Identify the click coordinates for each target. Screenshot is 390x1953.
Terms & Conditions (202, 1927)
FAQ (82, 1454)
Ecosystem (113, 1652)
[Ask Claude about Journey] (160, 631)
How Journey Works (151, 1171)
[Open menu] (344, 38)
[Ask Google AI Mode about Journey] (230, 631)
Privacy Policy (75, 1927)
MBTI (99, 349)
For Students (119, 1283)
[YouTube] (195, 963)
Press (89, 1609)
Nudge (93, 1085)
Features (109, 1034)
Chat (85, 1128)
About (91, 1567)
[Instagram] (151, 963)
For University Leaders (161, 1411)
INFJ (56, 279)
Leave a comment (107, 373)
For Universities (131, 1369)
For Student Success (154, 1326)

● WHAT IS REQUIRED
Search the entries for "Journey" and copy each matching line.

● FINAL ANSWER
[Ask Claude about Journey] (160, 631)
How Journey Works (151, 1171)
[Ask Google AI Mode about Journey] (230, 631)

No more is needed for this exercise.